Афины – пятимиллионный город, вмещающий половину населения страны. Движение в нем убийственное. Чтобы остановить такси, здесь «голосуют» так же, как в России, и так же подсаживают попутчиков. Многоэтажек нет, и это большое достоинство. Отовсюду видны горы, и в любой точке слышно дыхание моря. А с горы Акрополя можно видеть, как вдали оно омывает горизонт яркой молодильной синевой. Экскурсовод взахлеб рассказывает о том, что Акрополь был обитаем уже пять тысячелетий назад. Но лучше один раз увидеть, чем сто услышать. Палёв превратился в зрение, в сетчатку, запечатляющую всю эту Грецию, тени ее античности и легенды; почти перенесся в древнепрошедшие времена, затрепетал от священных чувств, почти,.. если бы не повсеместное присутствие туриста. Два англичанчика с гребешками сине-свекольных волос от лба до затылка сравнивали Малый Дворец Кариатид со своим вединг-кейком, слащавым по форме и содержанию свадебным тортом.
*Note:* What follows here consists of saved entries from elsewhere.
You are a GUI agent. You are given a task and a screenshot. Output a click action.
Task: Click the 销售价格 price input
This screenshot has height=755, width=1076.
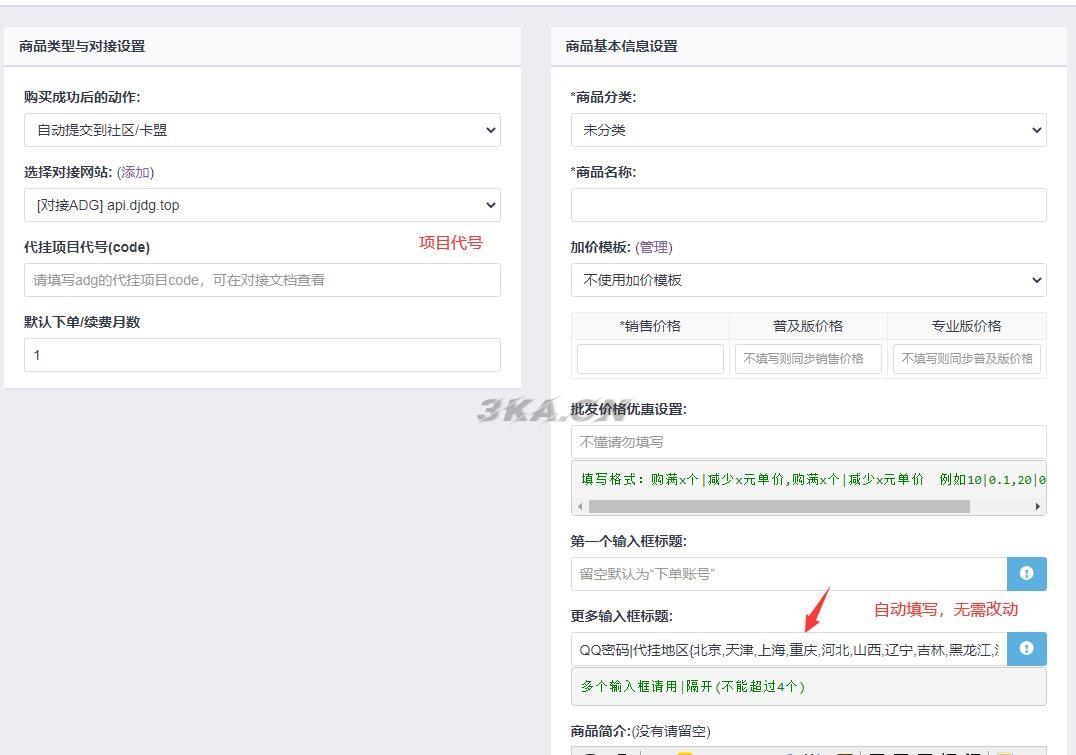[649, 358]

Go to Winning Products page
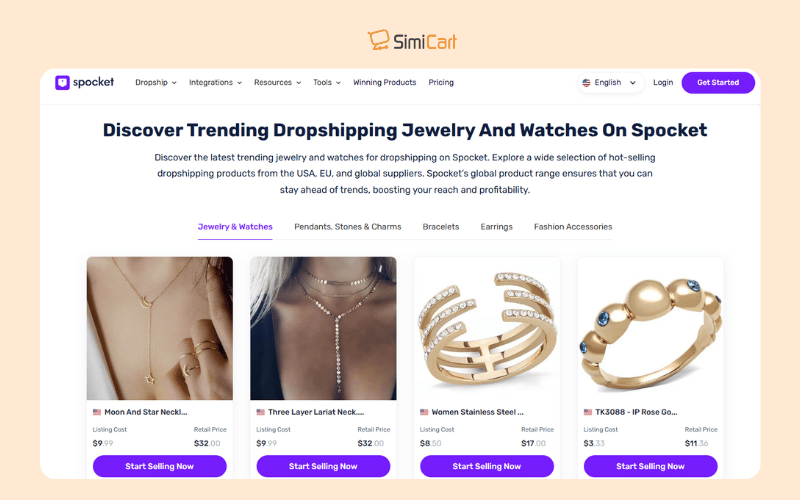[x=385, y=83]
Но даже этот муравейник не мог умалить величия и грандиозности Парфенона. Никакие изображения, в том числе целлулоидные, не в состоянии передать его истинного величия. Он молча вопиет о том, что античные герои были больше богами, чем людьми. Или же гораздо ближе к богам, чем люди сегодня. Дух у них был более высок, оттого и архитектура сочетает в себе простоту, возвышенность и легкость с титанической основательностью, позволившей этой легкости перестоять пять десятков столетий. Парфенон – это венец Акрополя. Между его колонн, на крепидоме – основании, мелькают женские фигурки в легких бело-золотых туниках. Босыми ступнями они целуют теплые от солнца плиты. «Сними обувь твою, – вспомнил отец Александр, – ибо священно место, на котором стоишь», – и посмотрел на свои запылившиеся туфли. Но каково же было удивление в группе, когда в древних эллинках узнали певицу и танцовщицу турфлота. С ними можно было попозировать штатному фотографу – эта услуга из прейскуранта «Эль Сола», а снимки приобрести на борту. «Гречанки» из-под Киева принимали позы, подсмотренные на краснофигурных вазах; турист, по сравнению с ними, – лох в потертых джинсах, становился или садился рядом, – и моментально щелкал фотоаппарат. Щелкал и увековечивал его в полной никчемности, оскорбляющей гармонию. Не правда ли, премиленький сувенир?